[Dataset entries]
◆ ◆ ◆ ◆ ◆
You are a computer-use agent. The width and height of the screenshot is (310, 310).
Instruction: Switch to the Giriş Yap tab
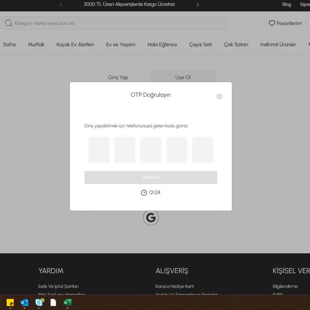(x=118, y=77)
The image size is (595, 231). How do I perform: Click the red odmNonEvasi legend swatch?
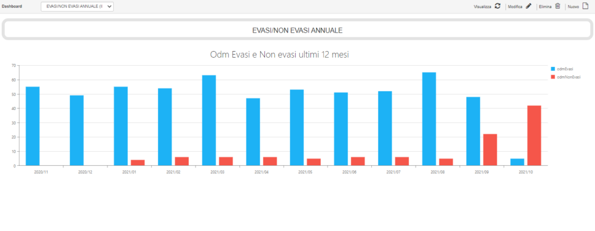(x=553, y=77)
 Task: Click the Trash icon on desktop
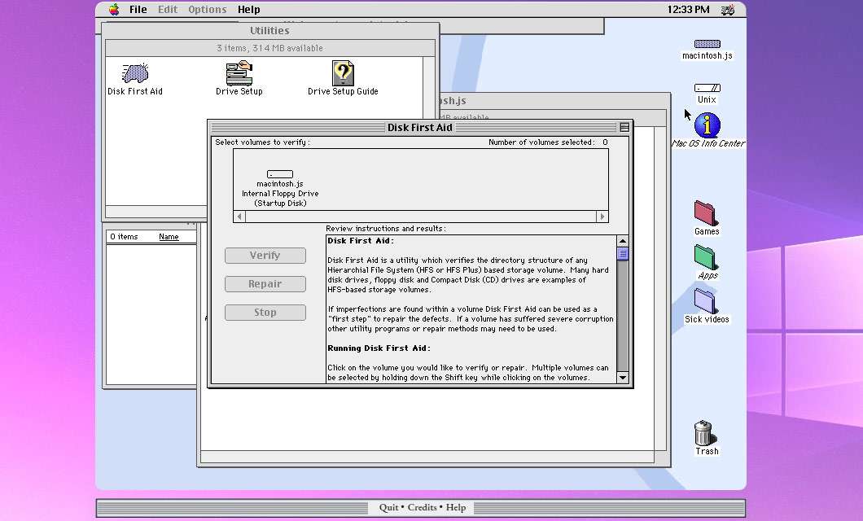705,432
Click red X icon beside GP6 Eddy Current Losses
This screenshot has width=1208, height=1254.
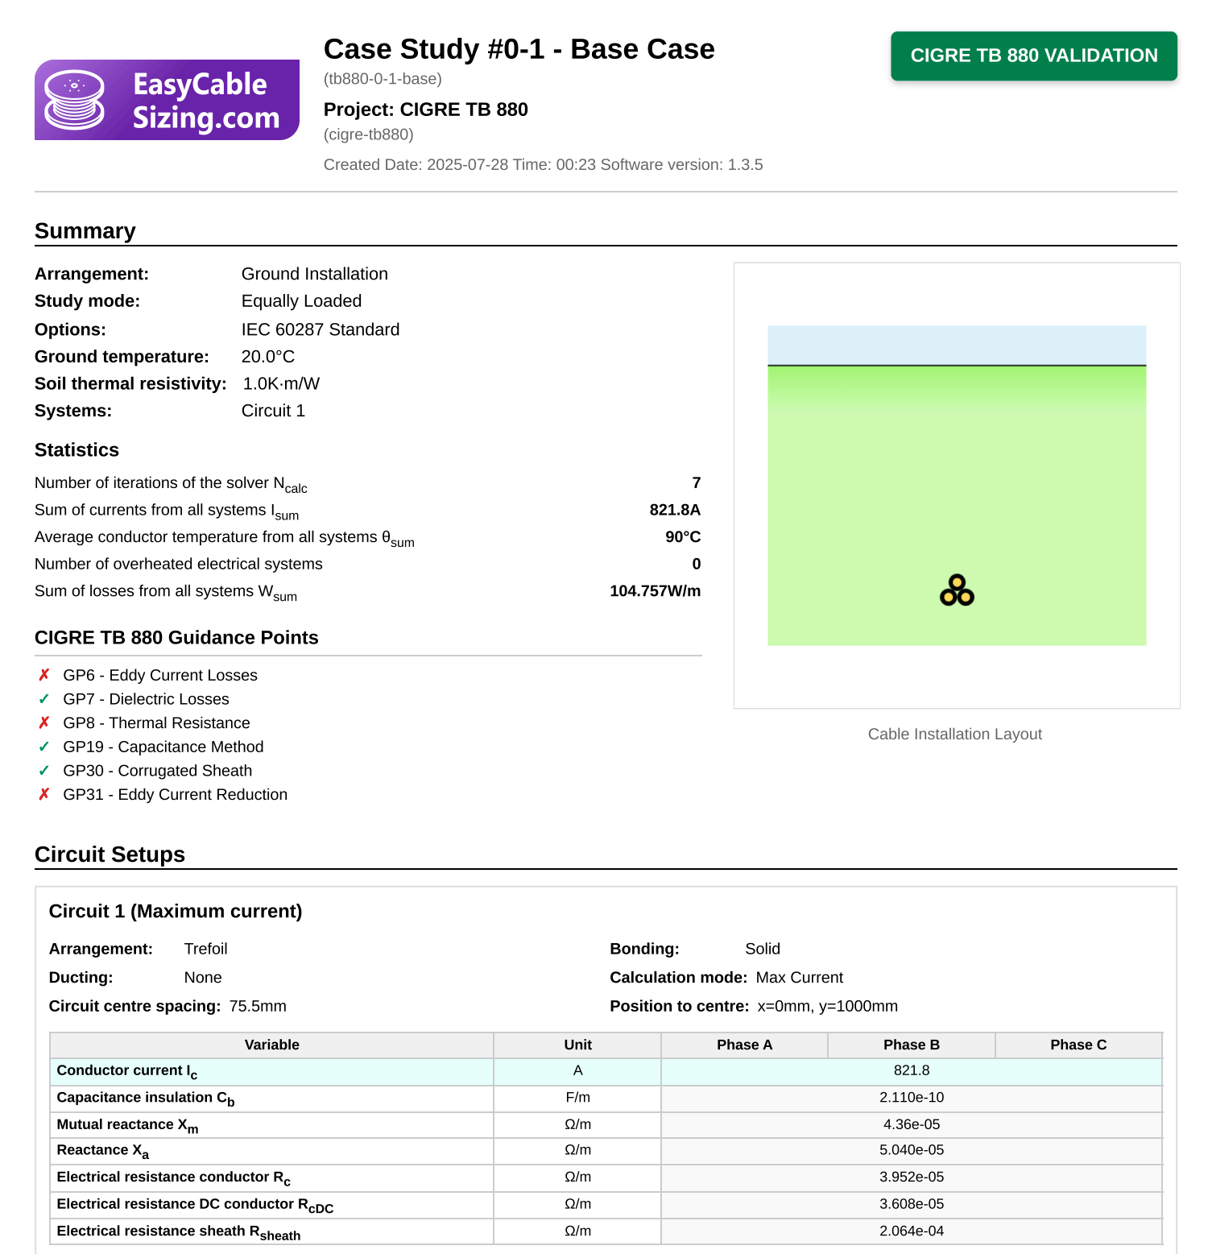point(44,675)
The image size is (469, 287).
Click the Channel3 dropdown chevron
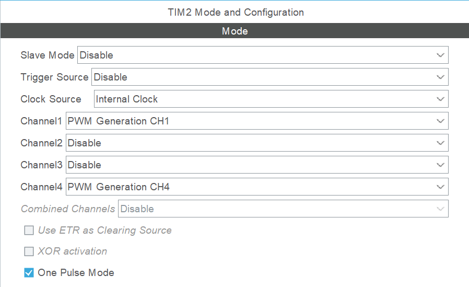click(x=440, y=165)
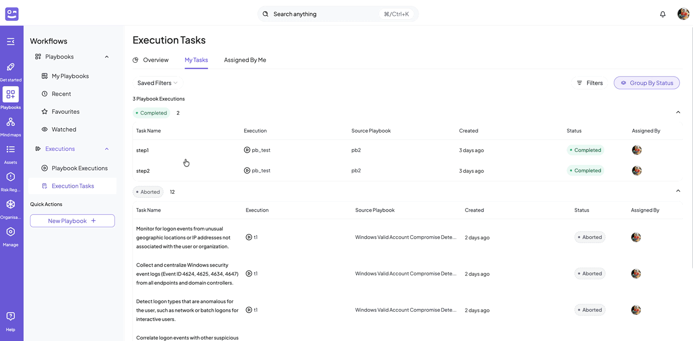Click the notification bell icon
Viewport: 693px width, 341px height.
(x=662, y=14)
◆ ◆ ◆ ◆ ◆
Starting at the line containing "Instruction: Switch to the Giriş Yap tab", output every remaining line of the records above exactly, the last one included. Nothing else belongs in the output, and no pictures either.

Instruction: Switch to the Giriş Yap tab
(x=118, y=77)
The image size is (595, 231). How do I perform: Click the red odmNonEvasi legend swatch?
(x=553, y=77)
 Task: Click the Trash icon on desktop
705,432
Click red X icon beside GP6 Eddy Current Losses
This screenshot has width=1208, height=1254.
point(44,675)
The image size is (469, 287).
Click the Channel3 dropdown chevron
click(x=440, y=165)
Click the notification bell icon
Viewport: 693px width, 341px height.
(x=662, y=14)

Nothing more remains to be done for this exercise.